October 11, 2017 EditionAlso in this issue...
Fire guts country club building
A fire has gutted the Walnut Ridge Country Club building, located near the northeastern edge of the Walnut Ridge Airport's Swindle Field. The club had closed in April, due to financial problems and roof damage due to high winds in March.
Walnut Ridge Mayor Charles Snapp said there is no reason to suspect arson, but neither is there a known cause for the fire. The building was not hooked up to electrical power.
On Tuesday, Fire Chief Frank Owens told Mayor Snapp that the State Police have assigned an agent to investigate the fire.
The fire is believed to have occurred early Sunday morning, not long after midnight, Snapp said. The fire was not reported until a deputy came upon the remains of the smoldering building during patrol on Sunday.
People who live in the area of the Country Club building reported that they saw no evidence of fire as they were going home around midnight, Snapp said. However, it is Snapp's understanding that security cameras at the airport show flames appearing at the building around 12:30 or 1 a.m. on Sunday.
The building is owned by the city as part of a land grant of 1950; however, the Airport Commission has control of the land's usage. Snapp said that Airport Commission Chairman Don Cavenaugh told him that the airport still has insurance on the building.
The clubhouse building was built in 1972 to complement an already existing nine-hole golf course. In addition to the clubhouse and golf cart sheds, the facility also had a tennis court and swimming pool.
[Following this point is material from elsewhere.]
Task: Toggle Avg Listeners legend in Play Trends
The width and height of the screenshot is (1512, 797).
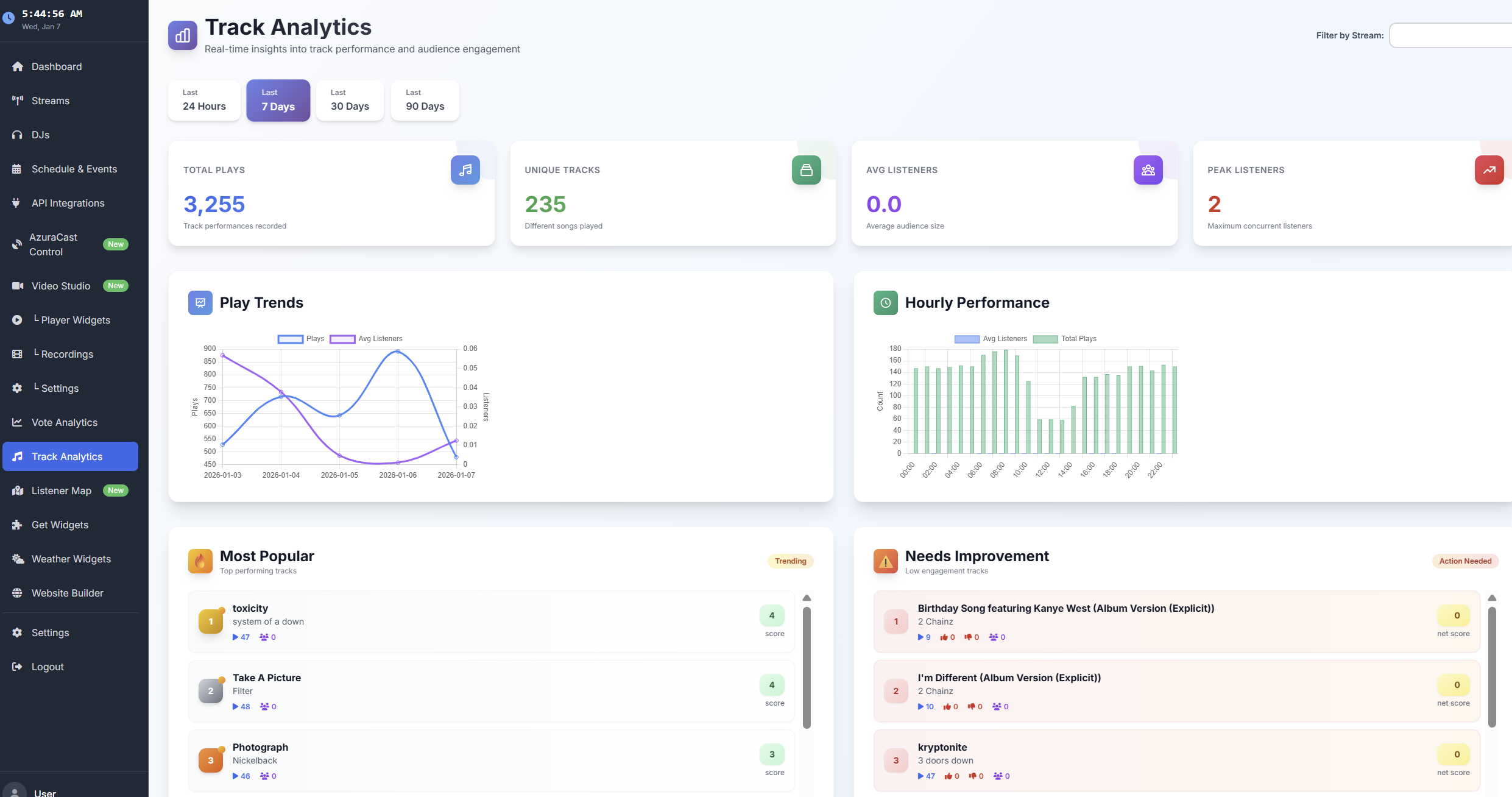Action: pos(366,339)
The clubhouse and golf course closed down on June 20, 2010, at the mandate of a court ruling. The close proximity of the airport runway and golf course fairways had been a legal issue for the Walnut Ridge Airport, the City of Walnut Ridge and the Walnut Ridge Country Club for over two years.
After closing, several club members, led by farmer Greg Gill, removed some 80 trees, stumps and tee boxes from the course in an attempt to bring the airport back into compliance with Federal Aviation Administration requirements.
After that effort, the clubhouse, minus the golf course, was reopened in July of that same year and remained open almost seven years.